==== GIVEN INFORMATION

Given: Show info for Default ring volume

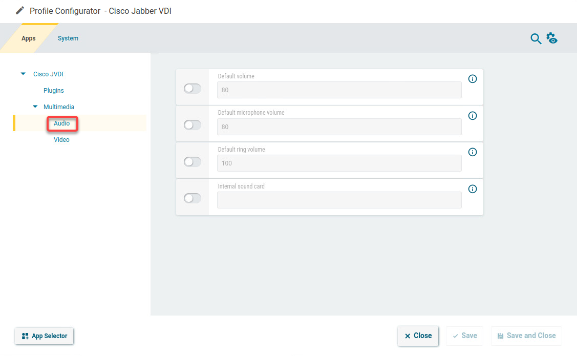Looking at the screenshot, I should tap(473, 152).
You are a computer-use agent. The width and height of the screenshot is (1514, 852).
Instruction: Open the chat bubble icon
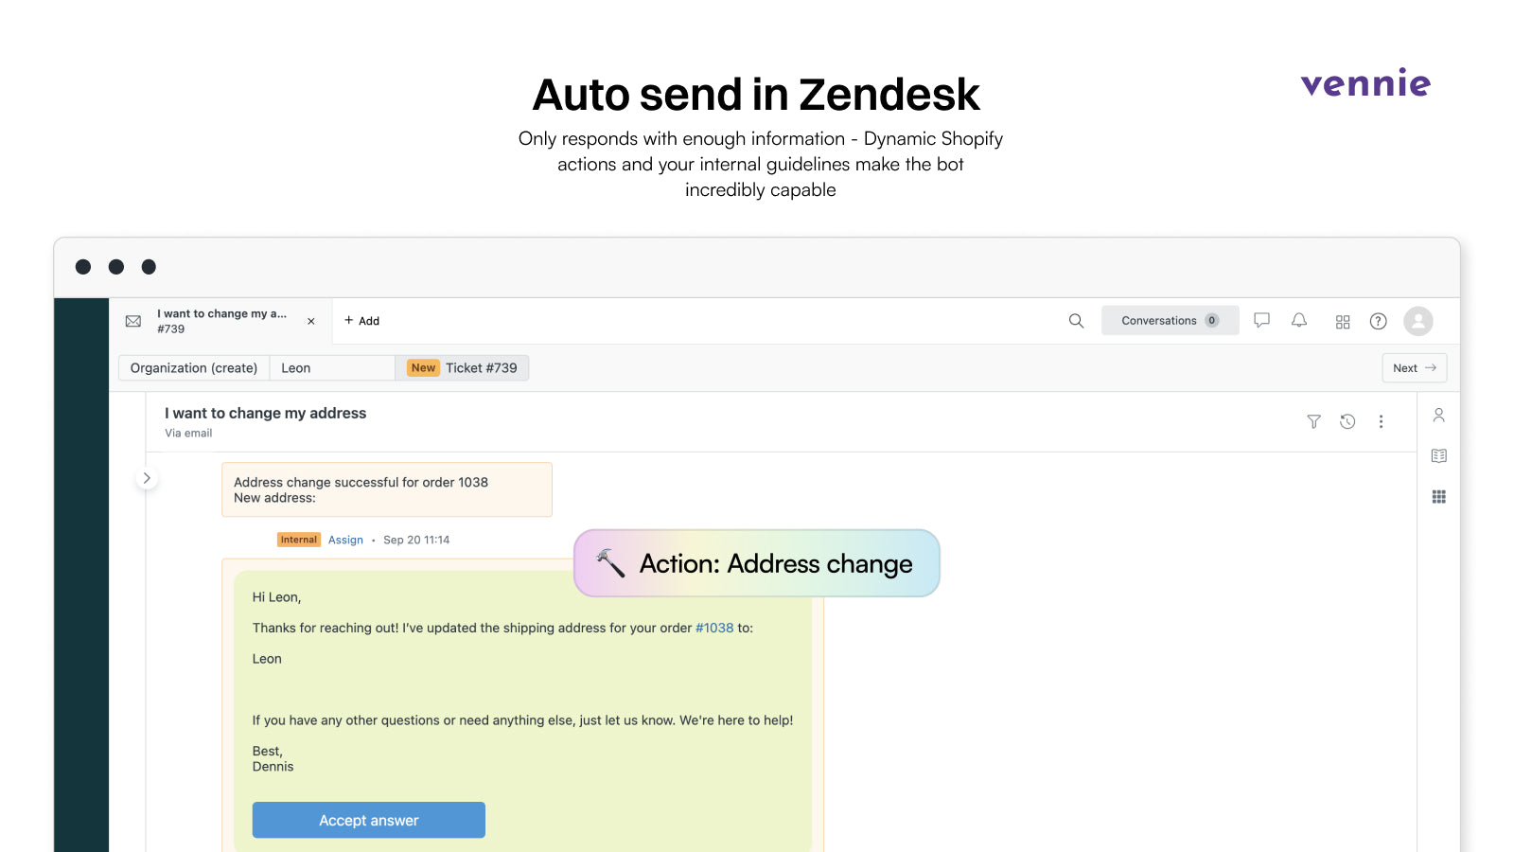click(1261, 321)
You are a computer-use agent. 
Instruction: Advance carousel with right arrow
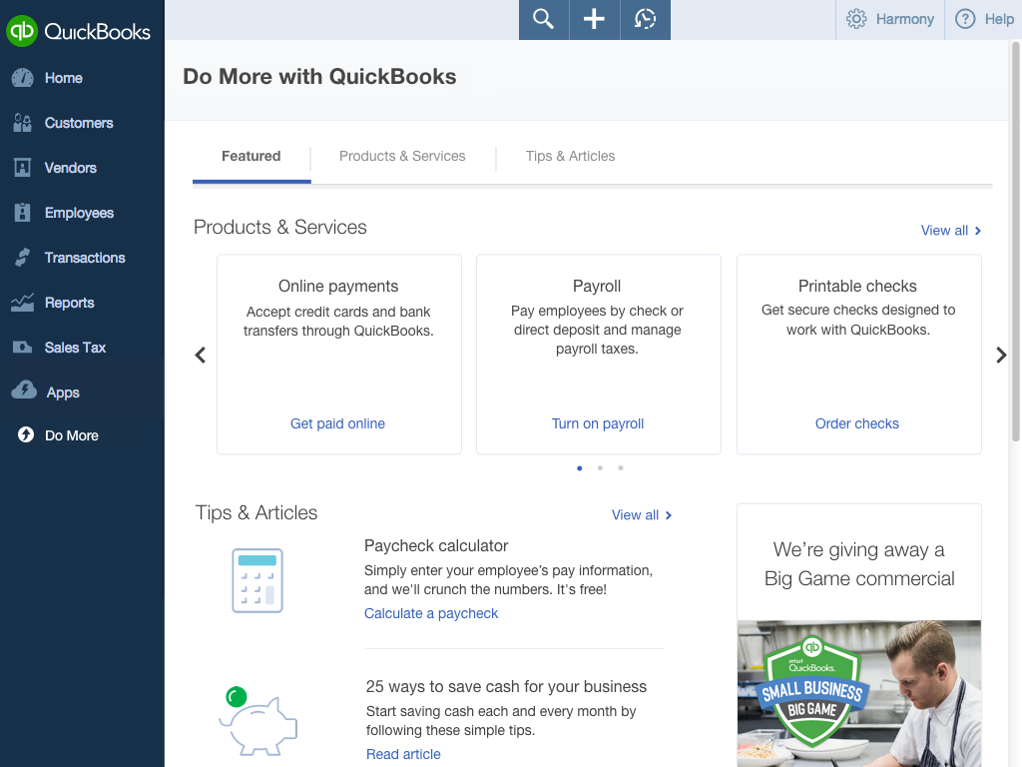(1001, 355)
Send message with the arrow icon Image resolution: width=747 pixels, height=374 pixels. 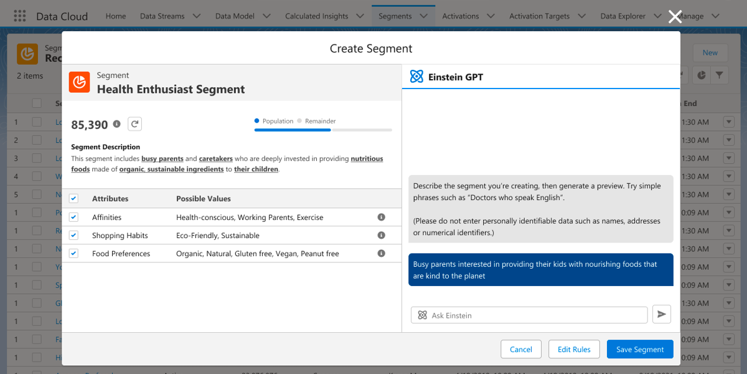661,315
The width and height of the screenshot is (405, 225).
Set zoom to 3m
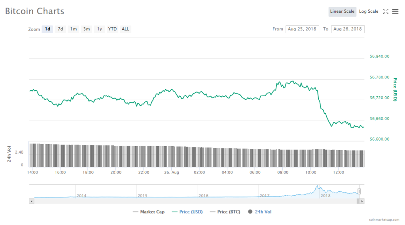pos(87,29)
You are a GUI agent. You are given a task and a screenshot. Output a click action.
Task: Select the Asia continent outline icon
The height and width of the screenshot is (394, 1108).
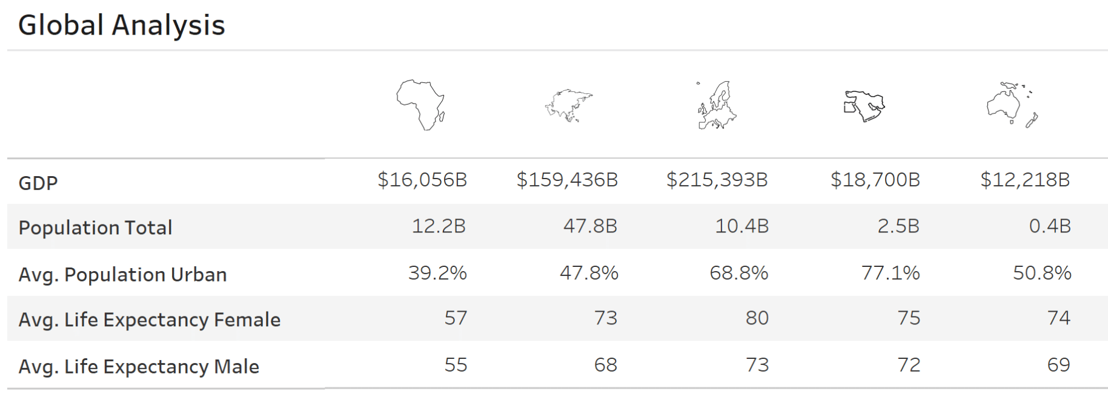[568, 106]
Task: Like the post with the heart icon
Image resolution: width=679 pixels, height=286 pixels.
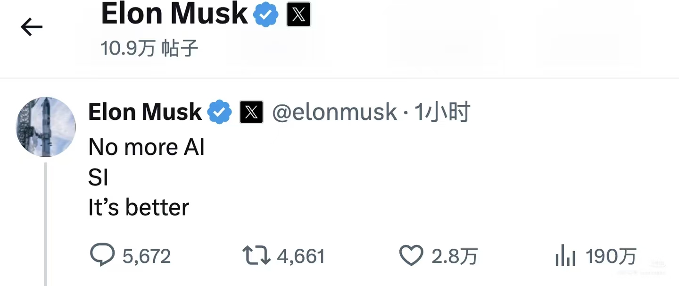Action: [412, 256]
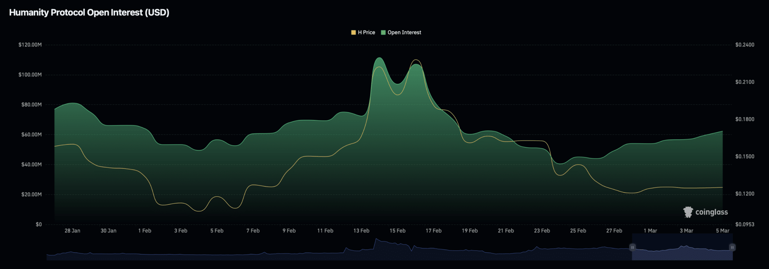
Task: Click the 5 Mar date label
Action: coord(722,231)
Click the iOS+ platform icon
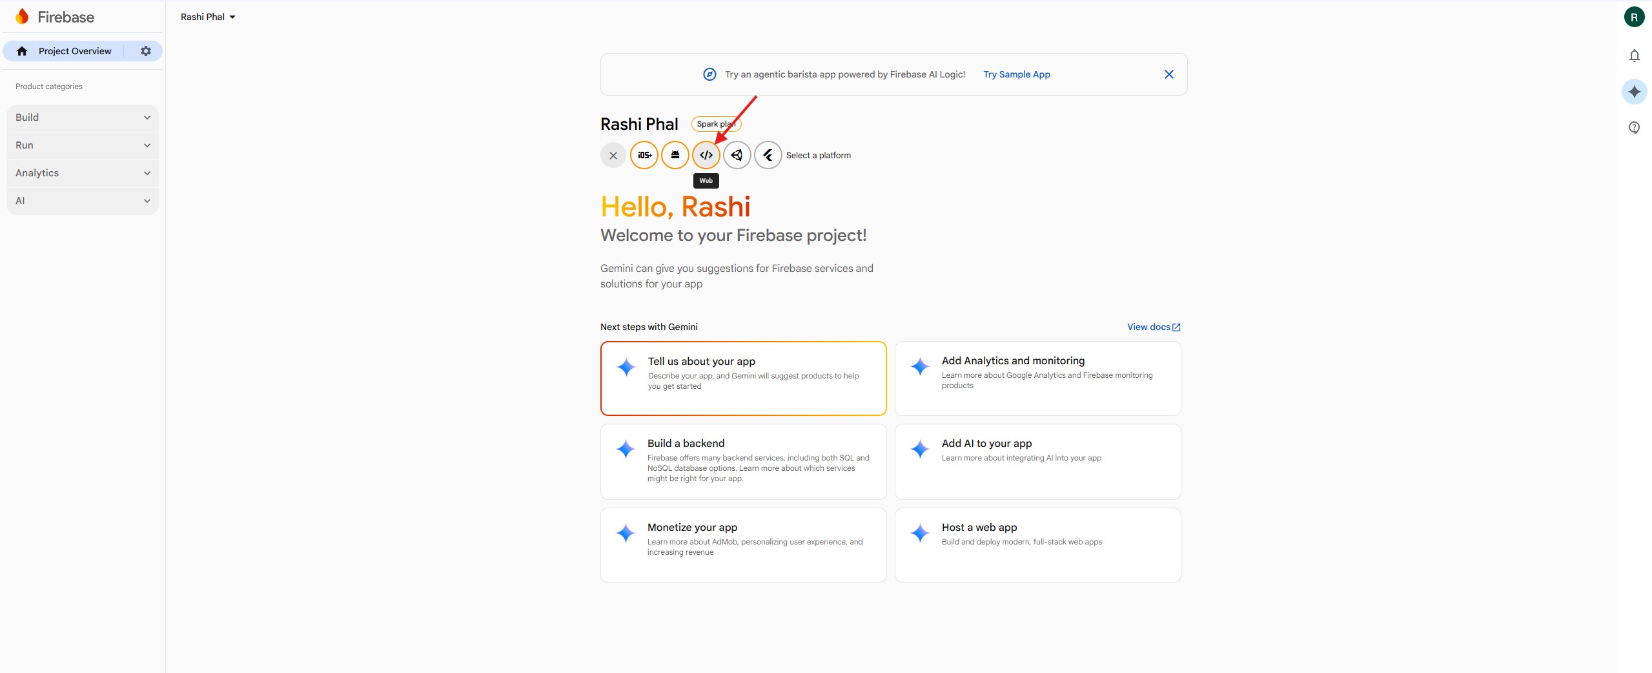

========

# TASK DETAILS
Retype the lines exactly. Begin at the one that holds "Task: Select the Asia continent outline icon", stop at the last line of the entries above, and drop the pictures.

# EXPECTED ANSWER
Task: Select the Asia continent outline icon
The height and width of the screenshot is (394, 1108).
[568, 106]
Task: Like the post with the heart icon
Image resolution: width=679 pixels, height=286 pixels.
Action: [412, 256]
Task: Click the 5 Mar date label
Action: coord(722,231)
Click the iOS+ platform icon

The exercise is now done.